"Halo, Naruto!"
Sakura membuka pintu ruang kerja Hokage dengan semangat. Kunoichi berusia 23 tahun itu tak lupa membawa bekal makan siang untuk si pemilik ruangan di tangan kanannya. Biasanya ketika ia masuk dengan bekal di tangan, sang Hokage segera beranjak dari tempatnya dan menyambutnya dengan teriakan yang tak kalah heboh.
Tapi aneh. Hari ini, begitu Sakura selesai berteriak, tidak ada teriakan balasan seperti yang biasa ia dengar. Si Hokage yang harusnya berdiri sambil tersenyum lebar pun kali ini hanya duduk diam di kursinya, tanpa melirik Sakura sama sekali.
Ada apa ini?
"Oh, kau," Naruto berucap tanpa memalingkan wajah dari dokumen yang sedang ditekuninya.
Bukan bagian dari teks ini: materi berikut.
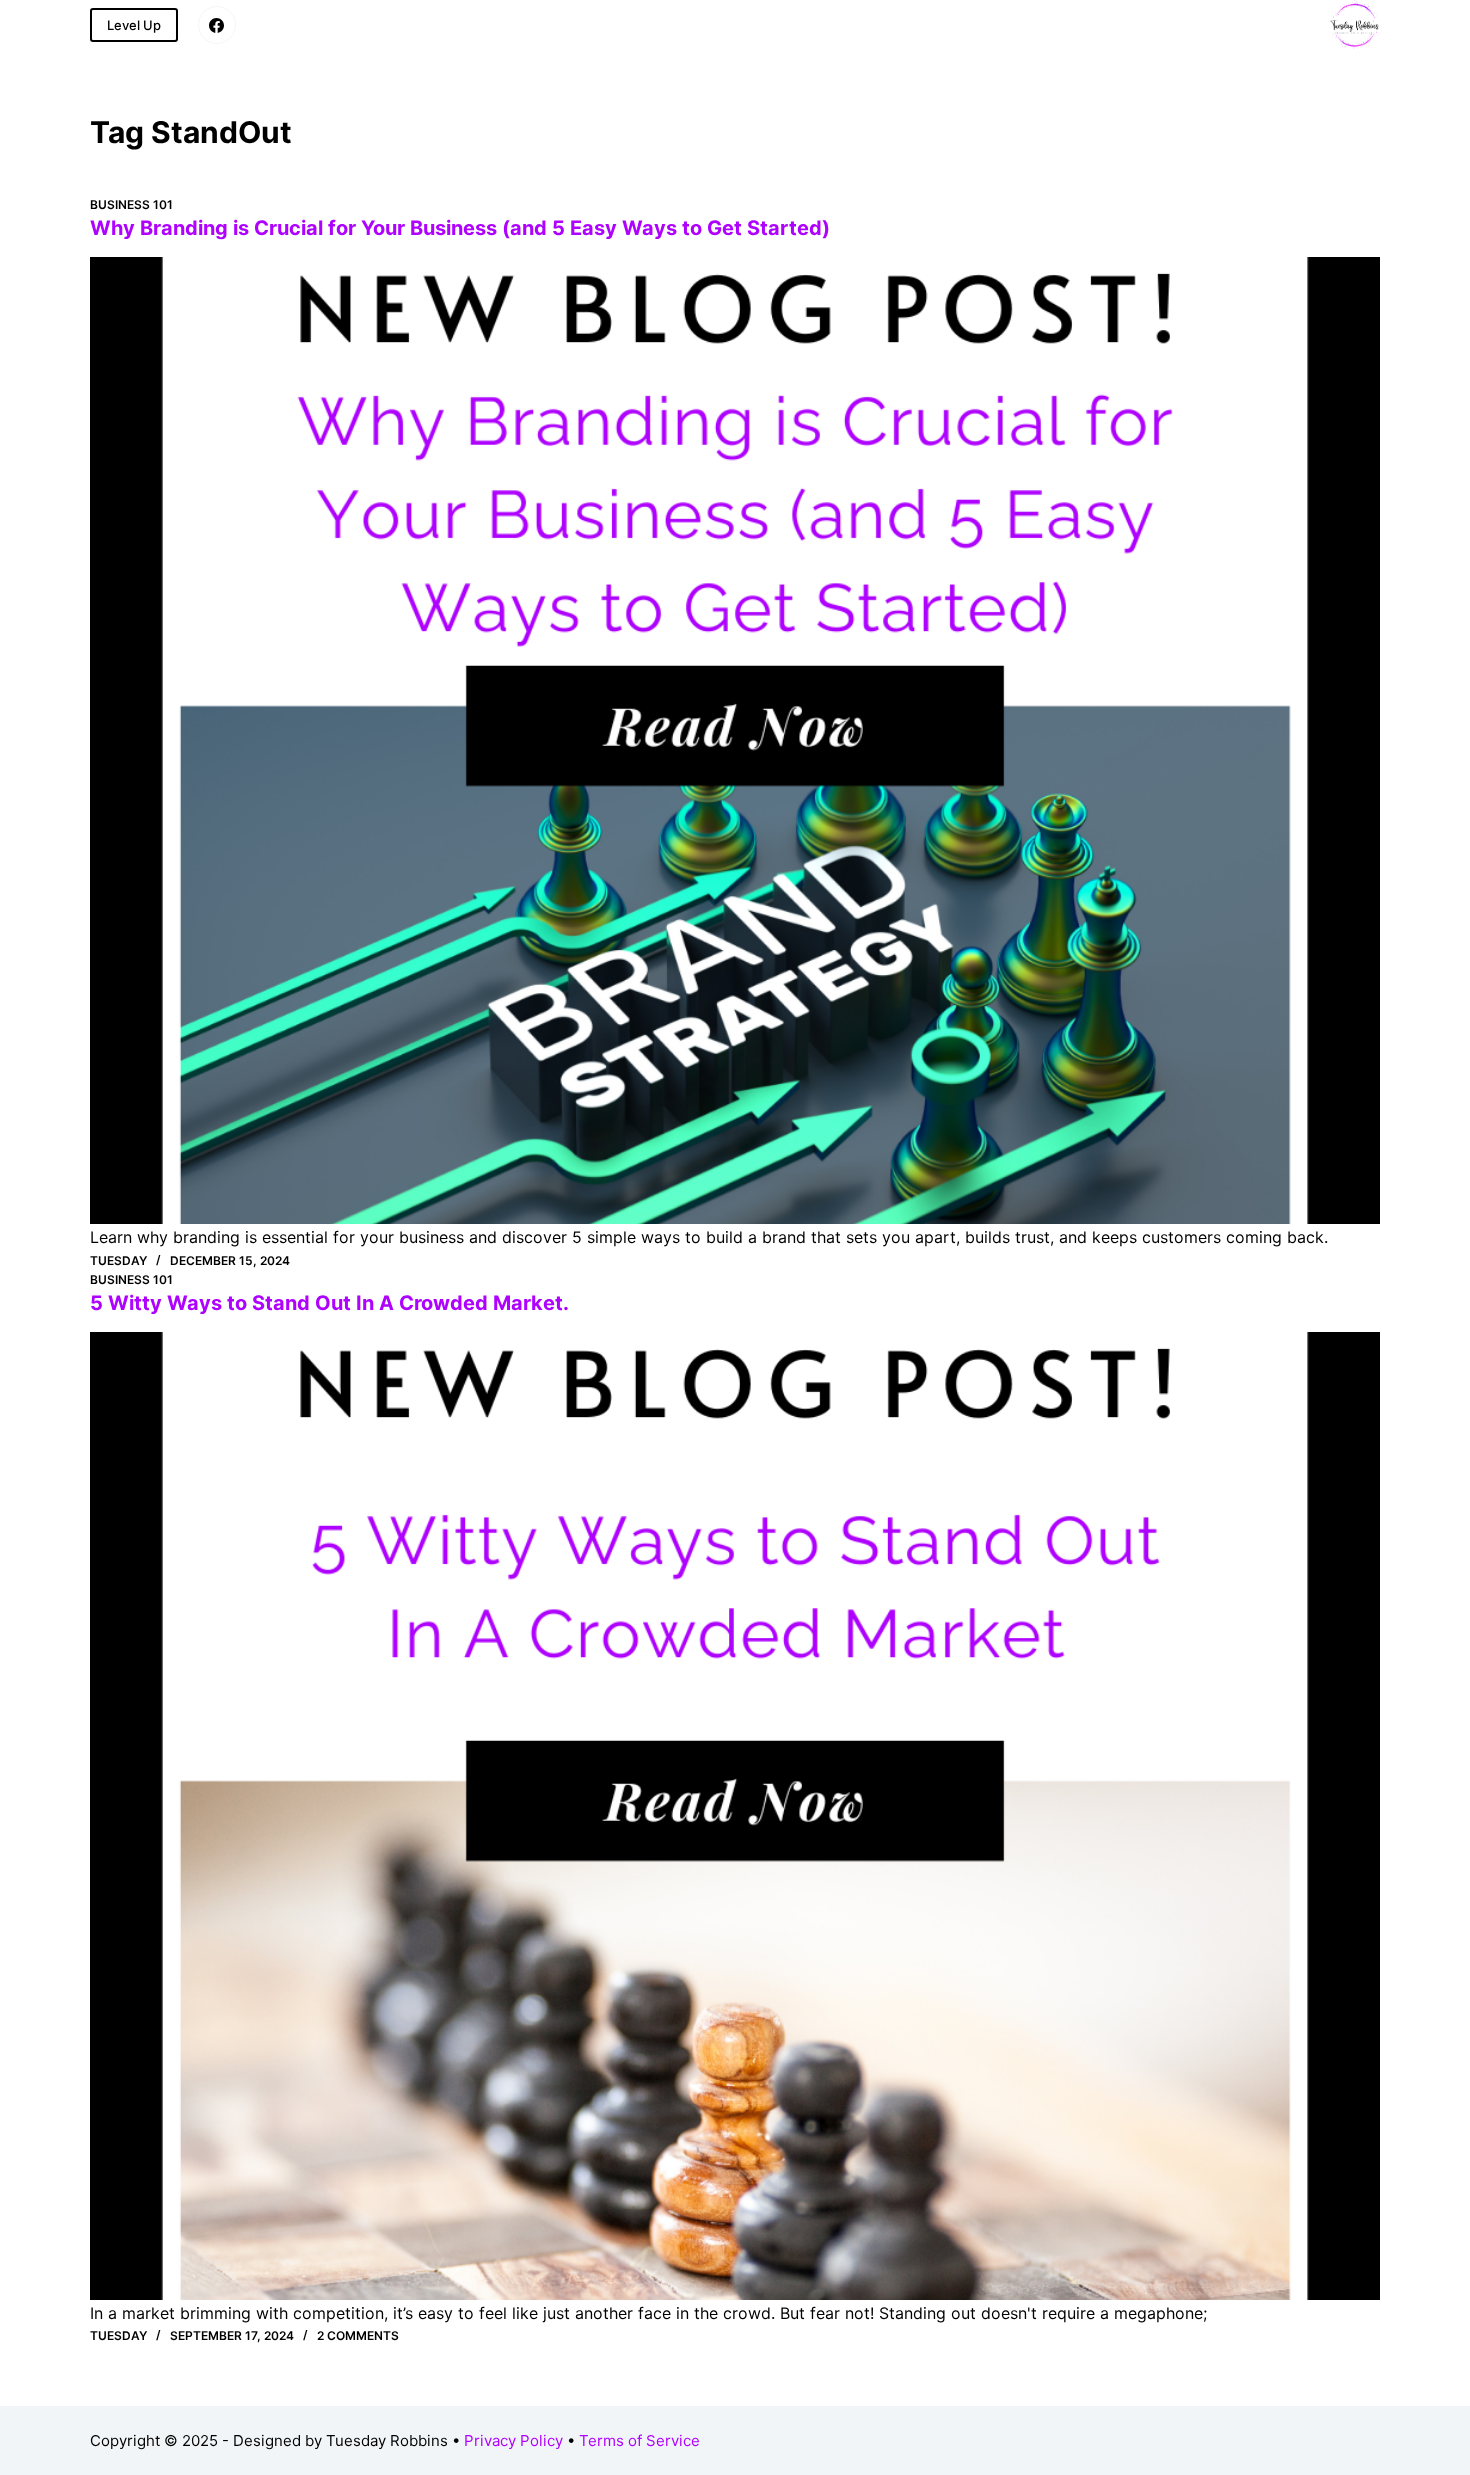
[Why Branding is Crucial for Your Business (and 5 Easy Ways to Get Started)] (735, 741)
Untuk pertama kali dalam hidupnya, seorang Sakura Haruno tidak dianggap oleh Naruto Uzumaki.
Nervous! by Hayi Yuki
Naruto by Masashi Kishimoto
Warning : OOC, typo(s), abal, etc
Happy reading
"Dia mengabaikanku," keluh seorang wanita berambut merah muda pada temannya yang berambut pirang pucat. Sakura, nama wanita itu, menatap putus asa pada kotak bekal yang masih ia pegang sejak tadi.
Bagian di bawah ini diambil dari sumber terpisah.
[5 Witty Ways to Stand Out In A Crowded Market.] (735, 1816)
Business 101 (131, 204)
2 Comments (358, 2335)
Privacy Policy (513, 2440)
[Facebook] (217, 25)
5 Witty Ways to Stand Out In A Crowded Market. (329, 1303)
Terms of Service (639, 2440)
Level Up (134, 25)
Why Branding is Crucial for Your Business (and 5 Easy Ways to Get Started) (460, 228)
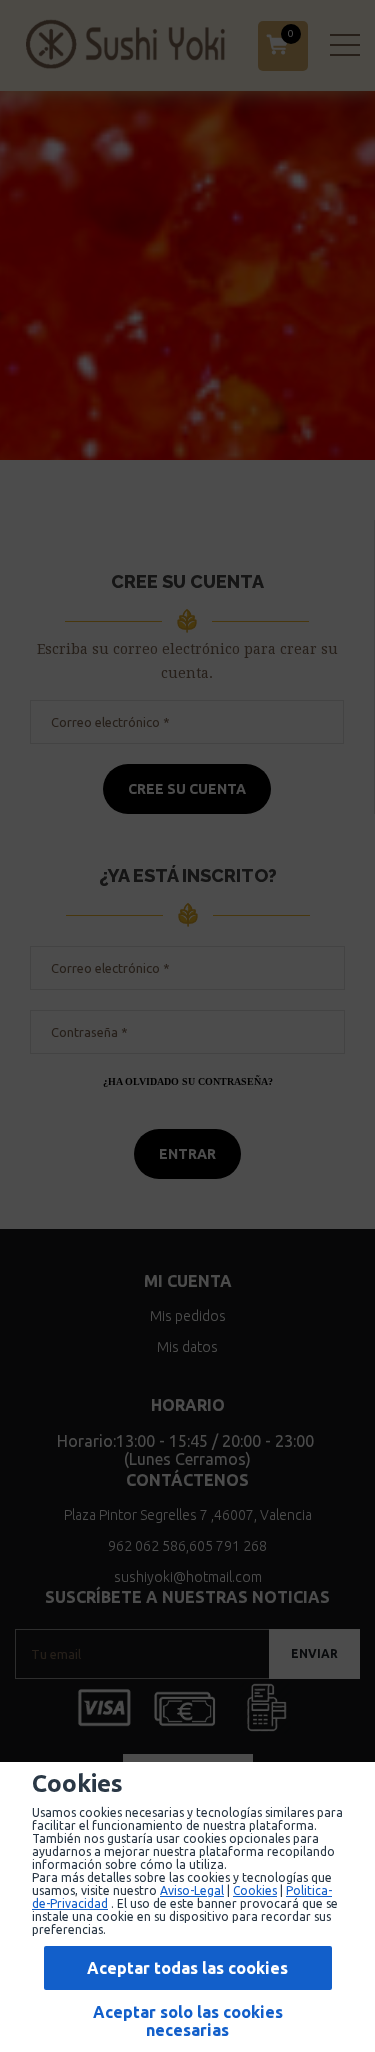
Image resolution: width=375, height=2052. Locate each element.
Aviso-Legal (192, 1890)
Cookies (255, 1890)
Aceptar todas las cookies (187, 1968)
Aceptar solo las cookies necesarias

"Memangnya kalian sedang bertengkar?" tanya Ino, teman Sakura yang berambut pirang pucat.
Sakura menggeleng. "Tidak, ah. Kemarin dia baik-baik saja, kok. Kalau aku datang, pasti ia akan segera bangkit dari duduknya dan menarikku masuk. Tapi hari ini ̶ "
" ̶ kau diusir olehnya, hahaha!"
Sakura melirik ganas pada sang sahabat yang masih tertawa, tak memedulikan beberapa pembeli di toko bunganya yang menatap sang pemilik toko dengan heran. Tapi apa yang dikatakan oleh Ino itu memang kenyataan, walau sulit dipercaya.
Flashback
"Oh, kau."
Sakura, yang sedang berada di pintu dengan senyum lebar dan tangan kanan mengacungkan kotak bekal berwarna kuning cerah tinggi-tinggi, mendadak merasa awkward ketika mendengar tanggapan singkat Naruto yang tidak biasanya. Beberapa shinobi yang lewat di depan ruang Hokage menatap Sakura dengan aneh.
Setelah berdehem untuk mengurangi kecanggungan, perempuan itu masuk dan menutup pintu dengan pelan. Sakura lalu meletakkan kotak bekal diatas meja Naruto, yang tumben-tumbennya penuh dengan kertas berbagai ukuran dan juga gulungan-gulungan yang dibiarkan terbuka begitu saja.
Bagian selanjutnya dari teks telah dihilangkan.